## Begin PROVIDED PASSAGE

I thought of how churches can sometimes put far too much emphasis on “right belief” and not enough on “right conduct” or “right character”.  I thought of how churches can be so busy about the task of pulling specks from eyes without attending to logs within their own, or being the first to cast a stone.  I thought of how churches go about the business of making themselves richer and building enormous monuments in self-promotion, while ignoring the suffering world around.  I thought of how churches spread shame and fear in Jesus’ name – both things I believe he would’ve opposed.

greed protest

flickr: Sam Wolff. cc by-sa 2.0


But I think all of those things are all part of the same root issue: a lack of humility.

The western church is set in a particular culture – a culture that prizes capitalism.  Within capitalism, everything is reduced to a product and spoken of in terms of worth.  And it’s so easy, within this culture, to become enslaved to the view that everything revolves around me and my satisfaction.

## End PROVIDED PASSAGE
## Begin SUPPLIED MATERIAL

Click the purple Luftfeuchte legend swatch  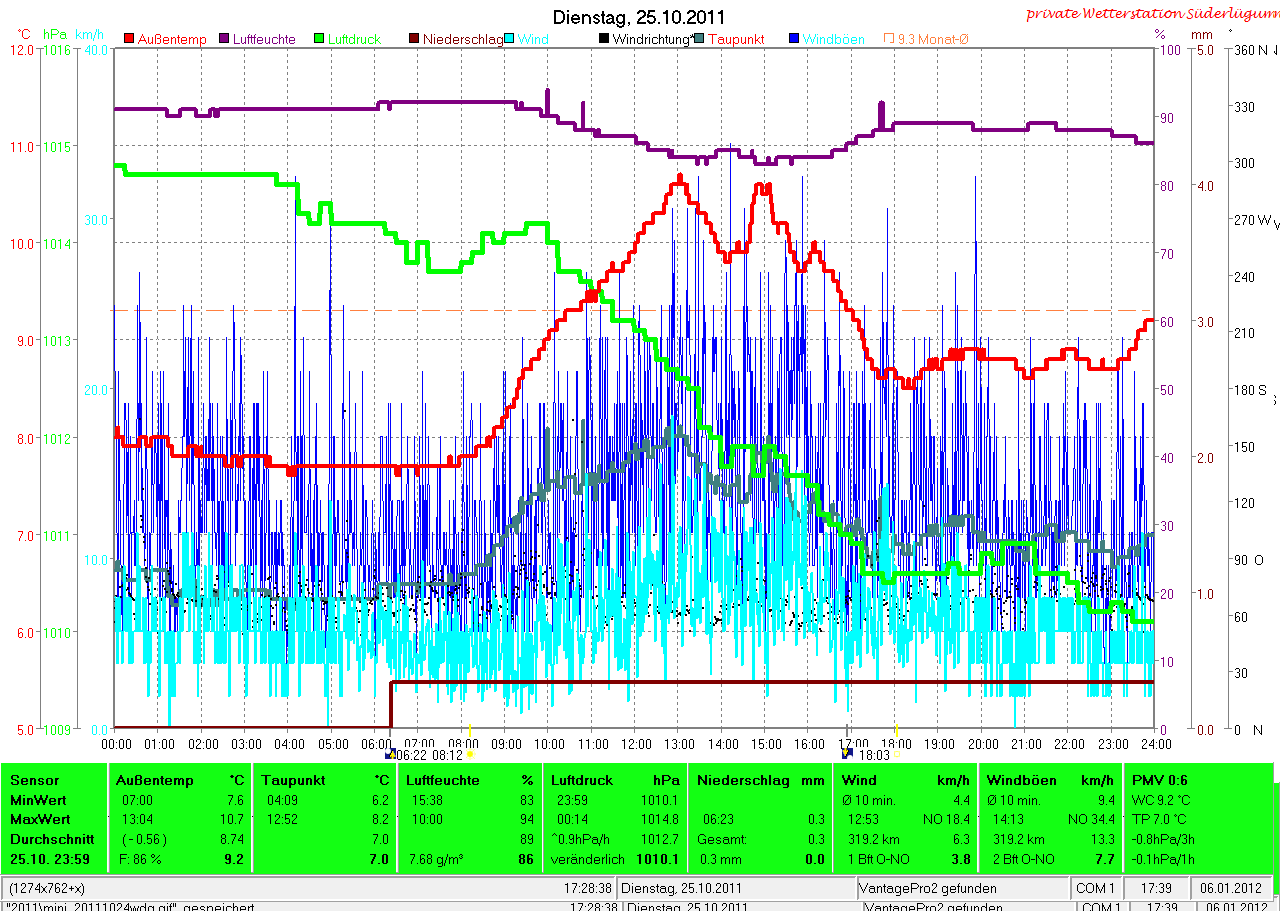[222, 39]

## End SUPPLIED MATERIAL

INSTRUCTIONS FOR THE TASK:
Please set down everything from "greed protest" down to "and my satisfaction." in the passage about churches above, word for word.

TASK OUTPUT:
greed protest

flickr: Sam Wolff. cc by-sa 2.0


But I think all of those things are all part of the same root issue: a lack of humility.

The western church is set in a particular culture – a culture that prizes capitalism.  Within capitalism, everything is reduced to a product and spoken of in terms of worth.  And it’s so easy, within this culture, to become enslaved to the view that everything revolves around me and my satisfaction.